For that money you can get a nice hardtail... 29 vs 26 is another debate. I love my 29er, but I guess it depends on what you ride.


----------



## 14Stone (Jun 23, 2010)

I actually have my Jubei II listed locally for 600. It held well for me at 312lbs and after a summer of riding it still is in great shape.

There are deals out there for sure. Keep looking!


----------



## bgdaddy55 (Jul 15, 2011)

If you all don't mind, I'd like to list the bikes in my area for sale with price. Tell me if you think any of them work for what I am looking for (trails).

Diamond Back DB78 - $500
2001 Trek Fuel 80 - $700
SPECIALIZED HARDROCK SPORT 29ER - $700
2010 Specialized TriCross - $725
Diamondback xsl race - $470
Cannondale F400 Mountain Bike - $350

Will any of these work for a 6' 250 lb. Clydesdale?
Thanks!


----------



## maxkimber (Jul 8, 2011)

I am about the same size and am just getting into mountain biking as well. I am very interested in what people post. I have been looking at the Cannondale SL2 (found it online for $850), from what I have read it seems to be a good bike, but I have yet to try it out.

I would caution you about the 29er, when I ride my wife's Trek 7100, my feet hit the front wheel when I turn. The strictly mountain bikes may be different - more distance between the front wheel and petals, I do not know; like I said, I am just getting into this sport too...


----------



## BJKremer (Jul 26, 2007)

At 6.4" i love my 29er. If its for you depends on your preference, but i would sure try one if you can.
For your budget and riding style i would definitely go hardtail. For any new bike the major thing is fit. Being new to the sport i can imagine you do not have a clear idea of what size you want so make sure you try before you buy. Parking lot rides tell some but far from all off the story so if at all possible try to take it on the trails.
Bike fit also depends on preference - not only body size. Some people like small bikes for tech stuff, i would not buy a bike on the small side. A slightly larger wheelbase gives some more stability. But as said before you may prefer different.

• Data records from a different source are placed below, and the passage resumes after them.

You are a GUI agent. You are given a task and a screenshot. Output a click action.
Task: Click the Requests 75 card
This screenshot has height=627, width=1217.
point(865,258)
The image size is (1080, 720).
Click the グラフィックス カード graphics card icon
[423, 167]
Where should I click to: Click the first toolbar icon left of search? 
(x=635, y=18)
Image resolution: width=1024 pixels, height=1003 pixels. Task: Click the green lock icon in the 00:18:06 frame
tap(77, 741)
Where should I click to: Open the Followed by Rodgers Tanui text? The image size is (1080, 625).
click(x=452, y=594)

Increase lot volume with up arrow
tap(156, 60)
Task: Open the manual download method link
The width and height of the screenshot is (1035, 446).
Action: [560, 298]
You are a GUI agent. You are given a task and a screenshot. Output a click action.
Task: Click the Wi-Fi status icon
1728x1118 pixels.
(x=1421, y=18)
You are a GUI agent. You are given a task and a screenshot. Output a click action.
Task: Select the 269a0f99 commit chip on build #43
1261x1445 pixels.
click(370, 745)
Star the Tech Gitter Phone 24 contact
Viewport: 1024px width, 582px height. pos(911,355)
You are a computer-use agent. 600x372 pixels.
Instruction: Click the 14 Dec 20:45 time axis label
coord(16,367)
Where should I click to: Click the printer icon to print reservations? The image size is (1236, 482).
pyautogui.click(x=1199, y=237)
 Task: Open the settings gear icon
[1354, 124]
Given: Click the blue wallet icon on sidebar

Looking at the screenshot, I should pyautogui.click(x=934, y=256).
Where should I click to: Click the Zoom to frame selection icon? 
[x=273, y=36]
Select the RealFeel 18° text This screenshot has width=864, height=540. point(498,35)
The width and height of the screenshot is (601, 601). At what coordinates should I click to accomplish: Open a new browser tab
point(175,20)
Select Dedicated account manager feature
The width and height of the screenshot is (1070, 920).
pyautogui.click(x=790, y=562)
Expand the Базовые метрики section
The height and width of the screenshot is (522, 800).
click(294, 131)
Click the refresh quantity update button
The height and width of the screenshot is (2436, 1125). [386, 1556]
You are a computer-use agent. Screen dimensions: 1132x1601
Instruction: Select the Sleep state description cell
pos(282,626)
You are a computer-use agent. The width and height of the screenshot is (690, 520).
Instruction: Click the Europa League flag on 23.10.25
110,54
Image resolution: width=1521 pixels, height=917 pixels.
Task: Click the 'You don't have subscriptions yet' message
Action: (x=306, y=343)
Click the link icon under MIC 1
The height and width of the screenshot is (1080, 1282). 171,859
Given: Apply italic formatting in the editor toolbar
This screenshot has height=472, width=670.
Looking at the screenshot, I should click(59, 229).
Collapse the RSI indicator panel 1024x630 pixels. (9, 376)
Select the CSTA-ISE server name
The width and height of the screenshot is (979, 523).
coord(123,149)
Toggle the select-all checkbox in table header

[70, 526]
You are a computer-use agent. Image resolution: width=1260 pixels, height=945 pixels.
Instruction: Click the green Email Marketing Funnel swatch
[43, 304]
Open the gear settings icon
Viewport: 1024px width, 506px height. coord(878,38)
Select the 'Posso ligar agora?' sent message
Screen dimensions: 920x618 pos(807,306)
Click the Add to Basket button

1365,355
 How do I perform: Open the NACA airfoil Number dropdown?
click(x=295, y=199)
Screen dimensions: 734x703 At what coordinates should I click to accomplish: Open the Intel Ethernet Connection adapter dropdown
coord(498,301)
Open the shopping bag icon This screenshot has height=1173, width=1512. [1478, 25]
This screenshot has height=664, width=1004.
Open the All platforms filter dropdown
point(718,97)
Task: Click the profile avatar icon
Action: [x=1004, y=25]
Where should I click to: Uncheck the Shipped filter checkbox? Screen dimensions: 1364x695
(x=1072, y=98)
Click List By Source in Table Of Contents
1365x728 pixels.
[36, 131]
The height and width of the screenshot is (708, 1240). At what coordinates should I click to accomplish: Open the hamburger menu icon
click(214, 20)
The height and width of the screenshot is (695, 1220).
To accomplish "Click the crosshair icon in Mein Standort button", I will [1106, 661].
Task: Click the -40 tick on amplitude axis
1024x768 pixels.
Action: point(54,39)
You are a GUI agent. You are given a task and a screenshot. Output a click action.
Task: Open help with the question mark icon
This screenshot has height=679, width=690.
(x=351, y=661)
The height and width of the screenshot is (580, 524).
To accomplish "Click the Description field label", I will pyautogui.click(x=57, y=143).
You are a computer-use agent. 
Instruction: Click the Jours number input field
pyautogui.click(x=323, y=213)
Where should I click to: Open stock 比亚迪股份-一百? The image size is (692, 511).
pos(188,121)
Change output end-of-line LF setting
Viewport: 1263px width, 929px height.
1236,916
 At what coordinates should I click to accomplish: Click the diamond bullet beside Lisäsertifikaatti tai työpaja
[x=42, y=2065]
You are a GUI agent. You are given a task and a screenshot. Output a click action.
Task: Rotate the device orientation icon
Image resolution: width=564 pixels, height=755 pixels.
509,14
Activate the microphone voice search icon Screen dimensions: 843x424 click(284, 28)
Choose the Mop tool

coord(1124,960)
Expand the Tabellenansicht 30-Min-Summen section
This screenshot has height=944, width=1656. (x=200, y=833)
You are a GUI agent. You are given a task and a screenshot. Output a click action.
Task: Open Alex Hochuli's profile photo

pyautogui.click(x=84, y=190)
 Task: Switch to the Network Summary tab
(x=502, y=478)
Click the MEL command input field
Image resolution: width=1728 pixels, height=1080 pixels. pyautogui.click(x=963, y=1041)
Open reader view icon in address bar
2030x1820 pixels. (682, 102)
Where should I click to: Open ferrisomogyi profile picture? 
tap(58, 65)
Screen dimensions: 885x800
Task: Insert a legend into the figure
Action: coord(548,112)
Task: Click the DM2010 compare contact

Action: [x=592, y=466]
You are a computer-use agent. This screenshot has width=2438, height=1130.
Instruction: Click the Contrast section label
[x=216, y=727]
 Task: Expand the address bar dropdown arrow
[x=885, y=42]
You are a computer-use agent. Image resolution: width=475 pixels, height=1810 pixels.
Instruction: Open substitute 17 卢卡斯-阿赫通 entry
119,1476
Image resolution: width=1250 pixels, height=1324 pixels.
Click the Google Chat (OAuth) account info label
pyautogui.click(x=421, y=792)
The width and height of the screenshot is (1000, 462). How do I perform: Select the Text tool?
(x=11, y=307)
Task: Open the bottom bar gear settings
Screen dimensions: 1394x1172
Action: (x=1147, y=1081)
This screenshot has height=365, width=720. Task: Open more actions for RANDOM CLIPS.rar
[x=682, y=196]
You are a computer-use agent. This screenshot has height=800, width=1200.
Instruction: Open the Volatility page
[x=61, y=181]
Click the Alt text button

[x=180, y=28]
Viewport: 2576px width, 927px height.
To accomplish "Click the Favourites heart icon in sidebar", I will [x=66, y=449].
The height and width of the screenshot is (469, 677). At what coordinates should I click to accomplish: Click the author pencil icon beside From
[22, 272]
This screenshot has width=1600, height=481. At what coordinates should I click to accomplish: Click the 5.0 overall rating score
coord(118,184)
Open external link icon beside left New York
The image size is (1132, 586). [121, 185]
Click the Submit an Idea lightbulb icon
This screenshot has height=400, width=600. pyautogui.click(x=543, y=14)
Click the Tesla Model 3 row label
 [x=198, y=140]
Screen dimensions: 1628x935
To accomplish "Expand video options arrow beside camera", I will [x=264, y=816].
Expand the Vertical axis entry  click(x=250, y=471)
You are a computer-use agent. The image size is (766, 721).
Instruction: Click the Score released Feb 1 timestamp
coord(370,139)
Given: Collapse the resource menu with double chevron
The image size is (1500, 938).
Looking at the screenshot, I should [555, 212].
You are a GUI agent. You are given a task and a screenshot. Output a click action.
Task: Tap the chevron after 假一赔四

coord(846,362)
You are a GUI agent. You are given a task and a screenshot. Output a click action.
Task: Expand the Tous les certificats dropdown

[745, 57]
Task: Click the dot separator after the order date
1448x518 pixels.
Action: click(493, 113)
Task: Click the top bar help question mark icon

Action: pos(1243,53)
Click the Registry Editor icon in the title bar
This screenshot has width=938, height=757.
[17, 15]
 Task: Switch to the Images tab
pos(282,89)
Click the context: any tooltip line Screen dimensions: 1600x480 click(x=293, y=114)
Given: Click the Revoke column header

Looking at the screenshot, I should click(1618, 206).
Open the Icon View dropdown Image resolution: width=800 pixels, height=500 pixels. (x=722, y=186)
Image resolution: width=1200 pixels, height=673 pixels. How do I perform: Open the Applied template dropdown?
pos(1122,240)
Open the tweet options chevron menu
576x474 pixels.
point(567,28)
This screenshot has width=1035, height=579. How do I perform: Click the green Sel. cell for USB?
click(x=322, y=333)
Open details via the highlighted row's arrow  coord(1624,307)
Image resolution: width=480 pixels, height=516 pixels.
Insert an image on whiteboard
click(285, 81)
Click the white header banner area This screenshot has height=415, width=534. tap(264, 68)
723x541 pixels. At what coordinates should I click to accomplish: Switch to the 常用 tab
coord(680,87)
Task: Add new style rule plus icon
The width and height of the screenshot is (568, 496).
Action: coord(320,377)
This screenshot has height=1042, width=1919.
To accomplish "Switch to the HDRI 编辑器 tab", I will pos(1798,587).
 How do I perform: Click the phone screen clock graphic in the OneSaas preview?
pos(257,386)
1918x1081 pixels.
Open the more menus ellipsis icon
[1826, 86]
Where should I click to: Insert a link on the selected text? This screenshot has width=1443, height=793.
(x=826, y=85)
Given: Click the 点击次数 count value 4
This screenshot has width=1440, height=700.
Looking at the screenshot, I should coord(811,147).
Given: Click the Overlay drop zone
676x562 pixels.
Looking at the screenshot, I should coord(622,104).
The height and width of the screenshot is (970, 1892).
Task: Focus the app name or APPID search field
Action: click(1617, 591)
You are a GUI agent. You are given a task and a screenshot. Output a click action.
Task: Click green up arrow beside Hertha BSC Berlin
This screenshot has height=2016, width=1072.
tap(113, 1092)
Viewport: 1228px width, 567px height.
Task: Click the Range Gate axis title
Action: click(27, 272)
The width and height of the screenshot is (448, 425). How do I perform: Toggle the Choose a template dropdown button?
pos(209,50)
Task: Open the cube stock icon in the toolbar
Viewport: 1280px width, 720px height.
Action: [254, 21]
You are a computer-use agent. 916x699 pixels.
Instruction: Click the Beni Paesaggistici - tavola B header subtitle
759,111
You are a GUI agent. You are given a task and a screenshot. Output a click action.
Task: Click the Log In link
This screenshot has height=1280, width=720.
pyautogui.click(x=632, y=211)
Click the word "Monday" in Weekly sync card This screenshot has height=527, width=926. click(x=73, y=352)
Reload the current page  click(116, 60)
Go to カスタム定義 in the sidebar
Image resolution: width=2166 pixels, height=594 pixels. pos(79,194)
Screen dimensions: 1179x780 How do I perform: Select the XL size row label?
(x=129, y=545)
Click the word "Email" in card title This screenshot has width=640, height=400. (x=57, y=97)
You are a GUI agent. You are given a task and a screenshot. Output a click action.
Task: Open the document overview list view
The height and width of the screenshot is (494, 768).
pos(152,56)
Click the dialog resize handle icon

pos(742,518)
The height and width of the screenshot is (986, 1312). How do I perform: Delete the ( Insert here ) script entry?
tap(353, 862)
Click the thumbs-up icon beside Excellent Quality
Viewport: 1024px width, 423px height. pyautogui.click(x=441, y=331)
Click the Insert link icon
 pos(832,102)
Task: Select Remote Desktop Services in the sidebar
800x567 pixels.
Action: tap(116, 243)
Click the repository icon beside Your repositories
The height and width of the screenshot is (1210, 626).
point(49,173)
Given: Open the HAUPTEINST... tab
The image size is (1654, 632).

Personally i would not invest too much in a first bike as you may discover your preferences change when riding more and you may find out you want something different. But do make sure you get proper fit and decent reliable components or you will regret your purchase.
With your weight and riding style you wont need anything special, regular sturdy stuff will do - stay away from lightweight race stuff (which won't be a problem on a low budget )

All these new flashy expensive bikes sure look tempting but investing a lot of money in a bike is only worth it if you know what you want. You can have lots of fun on older cheaper bikes too.


----------



## phbike (Sep 7, 2009)

for $700-1000 you can get a nice new bike for the $700-$1000 range. I have owned GT, Fuji, Schwinn (old school), and currently ride 2 Giant brand bikes. I broke 2 GT RTS frames, bent the fuji frame, but have had no problems with the Giant bikes at all. I would suggest looking at the Giant Revel (hardtail under 700), or the Yukon (full suspension $1k). you can get the top model for those prices listed. you'd also get the lifetime warranty with a new giant bike purchase. Good luck


----------



## Shocker99 (Apr 5, 2011)

Depending on how quickly you wanna buy, maybe keep an eye out for an older bike. I have a friend who just found a 05 Motobecane Fantom 29er for $500. Dude had rode it about 5 miles and then put it in storage. Keep an eye out on CL's and also see if the LBS has any last years model in stock somewhere. 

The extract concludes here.